A Assessoria Jurídica da AGEPOLJUS protocolou, no dia 1º de março, documento destinado ao presidente do Conselho da Justiça Federal (CJF) que expõe a preocupação da entidade sobre uma presumível irregularidade na área de segurança institucional do Tribunal Regional Federal da 5ª Região mantida ao longo de anos com a constante chegada de novos servidores públicos oriundos de outras instituições.

No documento, a Associação explica que atualmente, existe um número expressivo e preocupante de servidores requisitados de outros órgãos desempenhando tarefas típicas da carreira de Técnico Judiciário – Área Administrativa – Especialidade Segurança e Transporte, “quando, na origem, desempenham eles funções diversas que não a de segurança institucional do Poder Judiciário da União”.

“Nenhum outro Tribunal Regional Federal utiliza servidores requisitados, detentores de funções comissionadas e que não sejam Agentes de Segurança para desempenhar atividades privativas de ASJ”, completa.
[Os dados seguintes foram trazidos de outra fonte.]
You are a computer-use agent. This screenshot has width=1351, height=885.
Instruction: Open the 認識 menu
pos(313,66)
Outro tema apontado pela Assessoria Jurídica diz respeito à concessão do porte de arma institucional por parte do TRF-5 a uma parcela de servidores requisitados, “ação esta que colide com os ditames do artigo 2º da Resolução Conjunta CNMP CNJ 04/2012, que dispõe que a concessão de porte de arma de fogo é para uso exclusivo dos servidores dos quadros pessoais dos órgãos nela citados e que efetivamente estejam no exercício de função de segurança, de modo que a norma afastou tal permissão a servidores diversos, como os detentores de funções comissionadas – os quais, não custa relembrar, possuem-nas apenas para exercerem atribuições de direção, chefia ou assessoramento”.
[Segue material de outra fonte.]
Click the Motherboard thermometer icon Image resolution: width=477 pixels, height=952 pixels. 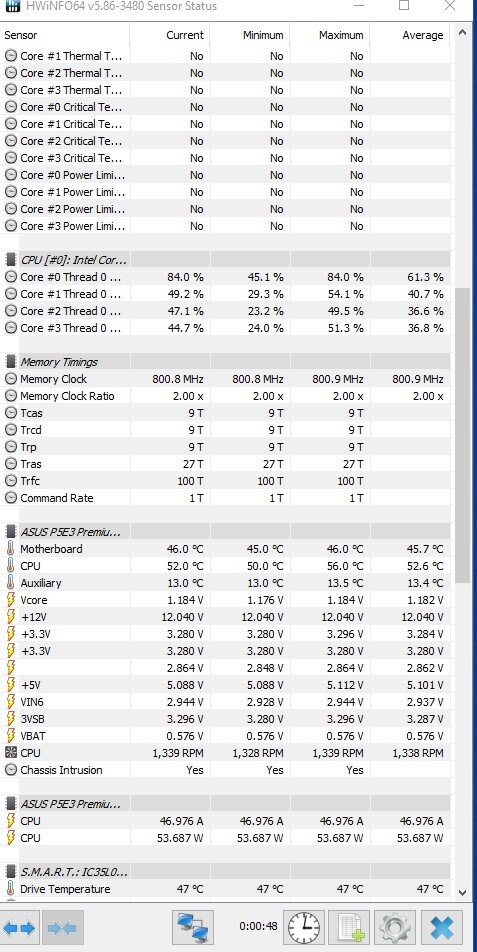click(10, 549)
Segundo o protocolo, “mais temerária ainda é a hipótese de se estender o porte a servidores que sequer possuem formação originária na área de segurança institucional ou que jamais prestaram concurso para a área, como é o caso de grande parte dos servidores públicos requisitados de outras instituições e que se encontram laborando na SAE”.

A AGEPOLJUS também aponta o alto índice de participação dos servidores requisitados em cursos de qualificação na área da segurança que ocasiona um sério problema, visto que em diversos casos, esses servidores foram devolvidos e levaram consigo todo o conhecimento, deixando uma lacuna de qualificação no Tribunal.

“O uso indiscriminado de adereços exclusivos do cargo de Agente de Segurança Judiciária prejudica a imagem que o TRF-5 possui perante a sociedade. Não raras são as vezes em que servidores requisitados (não ASJ) apresentam-se perante o público ostentando os símbolos da Justiça Federal”.

Para a AGEPOLJUS, os desvios mencionados poderão ser expostos publicamente no momento em que ocorrer um incidente e, a partir daí, for instaurado um processo administrativo e/ou um inquérito policial.

Ao final, a Associação requer que o Conselho da Justiça Federal cientifique-se da atual situação no TRF-5 e solicita que a Assessoria Jurídica do CJF apresente um posicionamento, bem como uma decisão da Presidência, dirimindo e pacificando as questões abordadas.